▸ INSTRUCTIONS FOR THE TASK:
From the court ruling on the Medich jury request, copy word for word the part that starts with "CRIMINAL LAW –" and ends with "Legislation Cited: Jury Act 1977 (NSW)".

▸ DOCUMENT TEXT:
======

R v Ronald Edward Medich (No. 27)

Case

[2018] NSWSC 16

29 January 2018

No judgment structure available for this case.

Supreme Court


New South Wales

Medium Neutral Citation: R v Ronald Edward Medich (No. 27) [2018] NSWSC 16
Hearing dates: 29 January 2018
Date of orders: 29 January 2018
Decision date: 29 January 2018
Jurisdiction:Common Law
Before: Bellew J
Decision:

The notice of motion is dismissed

Catchwords:

CRIMINAL LAW – Practice and procedure – Juries – Application to select a jury of 15 persons – Whether evidence sufficient to satisfy the Court that it was likely that the trial would proceed for more than three months – Application refused

  WORDS AND PHRASES – “likely”
Legislation Cited: Jury Act 1977 (NSW)
Texts Cited: Collins Dictionary (5th Edition)
Macquarie Dictionary (7th Edition)
Category:Procedural and other rulings
Parties: Regina (Crown)
Ronald Edward Medich (Accused)
Representation:

Counsel:
Ms S Harris and Ms G Wright (Crown)
Mr W Terracini SC and Ms M Curry (Accused)

  Solicitors:
Director of Public Prosecutions New South Wales (Crown)
Colin Daley Quinn (Accused)
File Number(s): 2010/356916
Publication restriction: Nil

Judgment – ex tempore (revised)

  1. Before the court is a notice of motion filed on 25 January 2018 on behalf of the accused seeking an order pursuant to s. 19(2) of the Jury Act 1977 (NSW) (“the Act”) that I order that three additional jurors be selected for the purposes of the accused's forthcoming trial. The notice of motion is supported by an affidavit of the accused's solicitor, although that affidavit provides limited evidentiary support for the order which is sought.

  2. The Crown's initial position, as I understood it, was that I would not be satisfied of the matters set out in ss. 19(2)(a)-(c) and would therefore dismiss the motion. However by the conclusion of submissions, that position appeared to alter. It was the Crown's ultimate position that it would be open to me to be satisfied of those matters. That, of course, does not bind me.

  3. Before going to the substance of the application it is appropriate to set out some matters by way of background which, although not the subject of any evidence before me, are not in dispute and are relevant to the determination that I am required to make.

  4. This is the second trial of the accused. The jury in the previous trial, which took place in 2017, was unable to reach a verdict in relation to either of the counts brought by the Crown. Prior to the commencement of the previous trial, both parties were in agreement that as matters then stood, it was likely that the trial would take more than three months to complete. On that basis, a jury of 15 persons was empanelled. In the course of the trial two jurors were discharged. At the conclusion of my summing-up there remained 13 and accordingly, a ballot was conducted to reduce the number to 12.

======

▸ EXTRACTED DATA:
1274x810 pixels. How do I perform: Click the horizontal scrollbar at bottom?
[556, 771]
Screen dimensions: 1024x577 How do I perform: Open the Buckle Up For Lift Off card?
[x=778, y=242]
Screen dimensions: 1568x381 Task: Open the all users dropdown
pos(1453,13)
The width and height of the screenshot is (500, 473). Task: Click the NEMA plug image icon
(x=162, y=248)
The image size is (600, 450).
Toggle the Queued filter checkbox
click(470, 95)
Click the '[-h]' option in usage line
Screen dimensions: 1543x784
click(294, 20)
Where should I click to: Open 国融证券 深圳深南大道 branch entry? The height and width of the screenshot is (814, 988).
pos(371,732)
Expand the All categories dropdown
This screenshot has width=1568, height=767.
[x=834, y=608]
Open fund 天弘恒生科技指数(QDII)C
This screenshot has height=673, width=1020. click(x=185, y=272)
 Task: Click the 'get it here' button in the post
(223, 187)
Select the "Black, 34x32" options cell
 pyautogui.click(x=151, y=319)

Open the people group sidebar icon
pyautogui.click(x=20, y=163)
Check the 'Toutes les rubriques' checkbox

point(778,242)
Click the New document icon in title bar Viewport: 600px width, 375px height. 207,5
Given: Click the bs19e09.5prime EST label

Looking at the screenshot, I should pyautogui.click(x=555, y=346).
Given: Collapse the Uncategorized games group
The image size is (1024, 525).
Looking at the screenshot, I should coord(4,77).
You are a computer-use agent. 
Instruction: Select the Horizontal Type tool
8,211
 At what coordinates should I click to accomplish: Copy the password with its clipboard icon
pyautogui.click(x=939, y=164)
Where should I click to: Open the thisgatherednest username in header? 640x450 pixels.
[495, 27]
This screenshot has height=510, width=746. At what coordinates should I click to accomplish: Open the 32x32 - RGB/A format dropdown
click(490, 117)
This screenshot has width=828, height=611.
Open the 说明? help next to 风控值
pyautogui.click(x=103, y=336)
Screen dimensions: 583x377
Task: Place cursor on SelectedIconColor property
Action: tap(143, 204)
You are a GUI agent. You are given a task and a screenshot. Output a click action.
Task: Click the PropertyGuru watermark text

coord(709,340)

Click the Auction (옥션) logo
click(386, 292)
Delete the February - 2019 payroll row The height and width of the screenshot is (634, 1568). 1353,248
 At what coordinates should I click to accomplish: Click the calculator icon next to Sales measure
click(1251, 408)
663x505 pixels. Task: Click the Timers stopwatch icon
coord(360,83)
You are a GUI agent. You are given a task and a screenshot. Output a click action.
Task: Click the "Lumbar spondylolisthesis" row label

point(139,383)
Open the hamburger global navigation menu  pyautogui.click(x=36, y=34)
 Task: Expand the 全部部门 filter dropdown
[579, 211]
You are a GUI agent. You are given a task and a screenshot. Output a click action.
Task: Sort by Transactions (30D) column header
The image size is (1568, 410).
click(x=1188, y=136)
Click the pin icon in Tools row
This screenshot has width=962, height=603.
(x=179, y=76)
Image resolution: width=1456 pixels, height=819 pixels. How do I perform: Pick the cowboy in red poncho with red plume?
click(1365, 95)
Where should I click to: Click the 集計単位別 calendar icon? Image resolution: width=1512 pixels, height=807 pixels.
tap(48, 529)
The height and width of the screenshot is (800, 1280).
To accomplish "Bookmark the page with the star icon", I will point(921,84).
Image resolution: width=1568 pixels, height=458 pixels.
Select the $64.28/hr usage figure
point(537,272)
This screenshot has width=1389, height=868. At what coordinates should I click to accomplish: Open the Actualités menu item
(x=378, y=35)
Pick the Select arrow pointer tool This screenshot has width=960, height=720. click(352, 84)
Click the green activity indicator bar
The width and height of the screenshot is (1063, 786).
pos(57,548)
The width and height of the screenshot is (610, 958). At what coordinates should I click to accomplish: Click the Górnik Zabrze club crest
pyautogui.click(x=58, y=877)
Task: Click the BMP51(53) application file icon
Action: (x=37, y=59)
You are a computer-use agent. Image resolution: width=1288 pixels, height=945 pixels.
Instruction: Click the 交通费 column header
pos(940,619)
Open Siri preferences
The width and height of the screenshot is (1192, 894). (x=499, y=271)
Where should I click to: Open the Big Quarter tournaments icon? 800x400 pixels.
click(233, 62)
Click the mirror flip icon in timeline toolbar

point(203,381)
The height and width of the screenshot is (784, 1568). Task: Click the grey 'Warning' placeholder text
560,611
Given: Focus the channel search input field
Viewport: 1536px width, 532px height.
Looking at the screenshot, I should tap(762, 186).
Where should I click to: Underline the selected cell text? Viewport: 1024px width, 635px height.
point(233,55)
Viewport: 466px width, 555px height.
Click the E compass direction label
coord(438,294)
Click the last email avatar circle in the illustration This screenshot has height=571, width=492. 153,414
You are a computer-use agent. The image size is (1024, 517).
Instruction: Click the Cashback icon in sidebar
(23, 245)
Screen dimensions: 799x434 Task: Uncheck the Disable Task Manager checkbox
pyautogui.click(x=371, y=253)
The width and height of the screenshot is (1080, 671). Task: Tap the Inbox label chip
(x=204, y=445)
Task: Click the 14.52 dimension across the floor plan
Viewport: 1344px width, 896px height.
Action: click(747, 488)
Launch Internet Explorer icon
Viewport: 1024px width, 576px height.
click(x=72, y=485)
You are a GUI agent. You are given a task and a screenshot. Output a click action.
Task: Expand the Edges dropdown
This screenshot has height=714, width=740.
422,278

======

▸ REPLY:
CRIMINAL LAW – Practice and procedure – Juries – Application to select a jury of 15 persons – Whether evidence sufficient to satisfy the Court that it was likely that the trial would proceed for more than three months – Application refused

  WORDS AND PHRASES – “likely”
Legislation Cited: Jury Act 1977 (NSW)